**Stored items:**
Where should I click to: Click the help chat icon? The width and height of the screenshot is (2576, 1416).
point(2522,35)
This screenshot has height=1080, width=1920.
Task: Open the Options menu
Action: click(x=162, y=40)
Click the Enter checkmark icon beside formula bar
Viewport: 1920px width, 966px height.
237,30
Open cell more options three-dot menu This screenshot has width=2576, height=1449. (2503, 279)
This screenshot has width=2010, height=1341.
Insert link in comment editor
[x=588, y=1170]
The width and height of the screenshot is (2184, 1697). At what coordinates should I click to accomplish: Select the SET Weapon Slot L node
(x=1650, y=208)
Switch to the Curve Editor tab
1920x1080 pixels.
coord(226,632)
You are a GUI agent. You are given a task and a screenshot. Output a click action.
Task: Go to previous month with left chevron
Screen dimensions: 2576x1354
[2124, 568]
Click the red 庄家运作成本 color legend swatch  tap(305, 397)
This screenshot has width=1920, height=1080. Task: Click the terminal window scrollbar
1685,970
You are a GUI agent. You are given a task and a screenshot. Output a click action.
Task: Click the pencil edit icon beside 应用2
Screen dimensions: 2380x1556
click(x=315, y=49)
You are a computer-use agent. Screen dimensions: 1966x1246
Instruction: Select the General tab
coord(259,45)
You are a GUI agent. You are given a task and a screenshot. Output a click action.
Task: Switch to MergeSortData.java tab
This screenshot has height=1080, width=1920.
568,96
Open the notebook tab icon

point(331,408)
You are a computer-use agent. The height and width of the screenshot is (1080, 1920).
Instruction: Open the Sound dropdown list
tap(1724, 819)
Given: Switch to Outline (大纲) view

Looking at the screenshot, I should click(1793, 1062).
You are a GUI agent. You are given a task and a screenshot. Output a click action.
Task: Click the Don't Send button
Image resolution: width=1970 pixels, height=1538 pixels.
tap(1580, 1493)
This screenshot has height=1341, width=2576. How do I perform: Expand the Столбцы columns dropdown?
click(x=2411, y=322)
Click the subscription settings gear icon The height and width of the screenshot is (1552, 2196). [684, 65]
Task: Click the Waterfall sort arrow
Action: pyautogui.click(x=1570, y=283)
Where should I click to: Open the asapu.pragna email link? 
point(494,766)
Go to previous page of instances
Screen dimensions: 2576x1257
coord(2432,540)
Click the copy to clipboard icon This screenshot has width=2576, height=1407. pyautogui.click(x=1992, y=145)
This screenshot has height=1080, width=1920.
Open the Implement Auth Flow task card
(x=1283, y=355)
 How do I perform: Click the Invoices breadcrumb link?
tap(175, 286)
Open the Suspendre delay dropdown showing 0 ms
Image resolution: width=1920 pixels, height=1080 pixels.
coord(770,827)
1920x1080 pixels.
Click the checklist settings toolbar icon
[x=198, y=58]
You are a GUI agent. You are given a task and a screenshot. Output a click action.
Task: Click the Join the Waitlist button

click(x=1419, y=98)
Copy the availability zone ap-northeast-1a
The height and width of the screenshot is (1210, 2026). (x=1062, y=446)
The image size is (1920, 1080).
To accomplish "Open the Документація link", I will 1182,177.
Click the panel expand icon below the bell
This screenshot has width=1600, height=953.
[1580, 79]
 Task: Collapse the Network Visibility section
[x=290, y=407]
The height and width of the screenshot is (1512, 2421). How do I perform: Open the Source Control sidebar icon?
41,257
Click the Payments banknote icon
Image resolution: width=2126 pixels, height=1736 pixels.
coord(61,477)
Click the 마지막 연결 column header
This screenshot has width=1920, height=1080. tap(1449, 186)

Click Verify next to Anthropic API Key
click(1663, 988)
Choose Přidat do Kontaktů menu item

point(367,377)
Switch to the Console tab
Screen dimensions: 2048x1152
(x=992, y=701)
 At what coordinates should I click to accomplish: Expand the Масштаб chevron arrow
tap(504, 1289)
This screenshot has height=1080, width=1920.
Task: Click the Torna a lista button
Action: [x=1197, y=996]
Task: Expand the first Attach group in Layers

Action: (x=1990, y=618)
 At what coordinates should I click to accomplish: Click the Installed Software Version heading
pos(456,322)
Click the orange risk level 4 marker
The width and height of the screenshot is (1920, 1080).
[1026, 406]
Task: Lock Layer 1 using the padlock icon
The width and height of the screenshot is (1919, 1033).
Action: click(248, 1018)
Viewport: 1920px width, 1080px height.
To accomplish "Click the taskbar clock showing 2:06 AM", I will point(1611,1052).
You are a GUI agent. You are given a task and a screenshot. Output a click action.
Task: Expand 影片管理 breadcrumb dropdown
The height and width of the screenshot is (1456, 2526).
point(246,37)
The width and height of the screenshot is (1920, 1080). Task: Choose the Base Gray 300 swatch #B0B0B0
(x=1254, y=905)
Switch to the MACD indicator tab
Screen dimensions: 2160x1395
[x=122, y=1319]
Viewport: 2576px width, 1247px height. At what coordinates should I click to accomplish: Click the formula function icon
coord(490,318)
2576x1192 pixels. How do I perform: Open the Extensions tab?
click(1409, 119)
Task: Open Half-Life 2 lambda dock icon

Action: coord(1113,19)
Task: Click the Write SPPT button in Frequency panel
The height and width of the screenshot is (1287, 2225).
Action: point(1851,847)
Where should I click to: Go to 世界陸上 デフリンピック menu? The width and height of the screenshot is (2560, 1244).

**Description of the task:** Write the data out once more, exactly as it was given.

**Output for this exercise:**
Where should I click to: Click the help chat icon? The width and height of the screenshot is (2576, 1416).
point(2522,35)
This screenshot has height=1080, width=1920.
Task: Open the Options menu
Action: click(x=162, y=40)
Click the Enter checkmark icon beside formula bar
Viewport: 1920px width, 966px height.
237,30
Open cell more options three-dot menu This screenshot has width=2576, height=1449. (2503, 279)
This screenshot has width=2010, height=1341.
Insert link in comment editor
[x=588, y=1170]
The width and height of the screenshot is (2184, 1697). At what coordinates should I click to accomplish: Select the SET Weapon Slot L node
(x=1650, y=208)
Switch to the Curve Editor tab
1920x1080 pixels.
coord(226,632)
You are a GUI agent. You are given a task and a screenshot. Output a click action.
Task: Go to previous month with left chevron
Screen dimensions: 2576x1354
[2124, 568]
Click the red 庄家运作成本 color legend swatch  tap(305, 397)
This screenshot has width=1920, height=1080. Task: Click the terminal window scrollbar
1685,970
You are a GUI agent. You are given a task and a screenshot. Output a click action.
Task: Click the pencil edit icon beside 应用2
Screen dimensions: 2380x1556
click(x=315, y=49)
You are a computer-use agent. Screen dimensions: 1966x1246
Instruction: Select the General tab
coord(259,45)
You are a GUI agent. You are given a task and a screenshot. Output a click action.
Task: Switch to MergeSortData.java tab
This screenshot has height=1080, width=1920.
568,96
Open the notebook tab icon

point(331,408)
You are a computer-use agent. The height and width of the screenshot is (1080, 1920).
Instruction: Open the Sound dropdown list
tap(1724, 819)
Given: Switch to Outline (大纲) view

Looking at the screenshot, I should click(1793, 1062).
You are a GUI agent. You are given a task and a screenshot. Output a click action.
Task: Click the Don't Send button
Image resolution: width=1970 pixels, height=1538 pixels.
tap(1580, 1493)
This screenshot has height=1341, width=2576. How do I perform: Expand the Столбцы columns dropdown?
click(x=2411, y=322)
Click the subscription settings gear icon The height and width of the screenshot is (1552, 2196). [684, 65]
Task: Click the Waterfall sort arrow
Action: pyautogui.click(x=1570, y=283)
Where should I click to: Open the asapu.pragna email link? 
point(494,766)
Go to previous page of instances
Screen dimensions: 2576x1257
coord(2432,540)
Click the copy to clipboard icon This screenshot has width=2576, height=1407. pyautogui.click(x=1992, y=145)
This screenshot has height=1080, width=1920.
Open the Implement Auth Flow task card
(x=1283, y=355)
 How do I perform: Click the Invoices breadcrumb link?
tap(175, 286)
Open the Suspendre delay dropdown showing 0 ms
Image resolution: width=1920 pixels, height=1080 pixels.
coord(770,827)
1920x1080 pixels.
Click the checklist settings toolbar icon
[x=198, y=58]
You are a GUI agent. You are given a task and a screenshot. Output a click action.
Task: Click the Join the Waitlist button

click(x=1419, y=98)
Copy the availability zone ap-northeast-1a
The height and width of the screenshot is (1210, 2026). (x=1062, y=446)
The image size is (1920, 1080).
To accomplish "Open the Документація link", I will 1182,177.
Click the panel expand icon below the bell
This screenshot has width=1600, height=953.
[1580, 79]
 Task: Collapse the Network Visibility section
[x=290, y=407]
The height and width of the screenshot is (1512, 2421). How do I perform: Open the Source Control sidebar icon?
41,257
Click the Payments banknote icon
Image resolution: width=2126 pixels, height=1736 pixels.
coord(61,477)
Click the 마지막 연결 column header
This screenshot has width=1920, height=1080. tap(1449, 186)

Click Verify next to Anthropic API Key
click(1663, 988)
Choose Přidat do Kontaktů menu item

point(367,377)
Switch to the Console tab
Screen dimensions: 2048x1152
(x=992, y=701)
 At what coordinates should I click to accomplish: Expand the Масштаб chevron arrow
tap(504, 1289)
This screenshot has height=1080, width=1920.
Task: Click the Torna a lista button
Action: [x=1197, y=996]
Task: Expand the first Attach group in Layers

Action: (x=1990, y=618)
 At what coordinates should I click to accomplish: Click the Installed Software Version heading
pos(456,322)
Click the orange risk level 4 marker
The width and height of the screenshot is (1920, 1080).
[1026, 406]
Task: Lock Layer 1 using the padlock icon
The width and height of the screenshot is (1919, 1033).
Action: click(248, 1018)
Viewport: 1920px width, 1080px height.
To accomplish "Click the taskbar clock showing 2:06 AM", I will point(1611,1052).
You are a GUI agent. You are given a task and a screenshot. Output a click action.
Task: Expand 影片管理 breadcrumb dropdown
The height and width of the screenshot is (1456, 2526).
point(246,37)
The width and height of the screenshot is (1920, 1080). Task: Choose the Base Gray 300 swatch #B0B0B0
(x=1254, y=905)
Switch to the MACD indicator tab
Screen dimensions: 2160x1395
[x=122, y=1319]
Viewport: 2576px width, 1247px height. At what coordinates should I click to accomplish: Click the formula function icon
coord(490,318)
2576x1192 pixels. How do I perform: Open the Extensions tab?
click(1409, 119)
Task: Open Half-Life 2 lambda dock icon

Action: coord(1113,19)
Task: Click the Write SPPT button in Frequency panel
The height and width of the screenshot is (1287, 2225).
Action: point(1851,847)
Where should I click to: Go to 世界陸上 デフリンピック menu? The width and height of the screenshot is (2560, 1244).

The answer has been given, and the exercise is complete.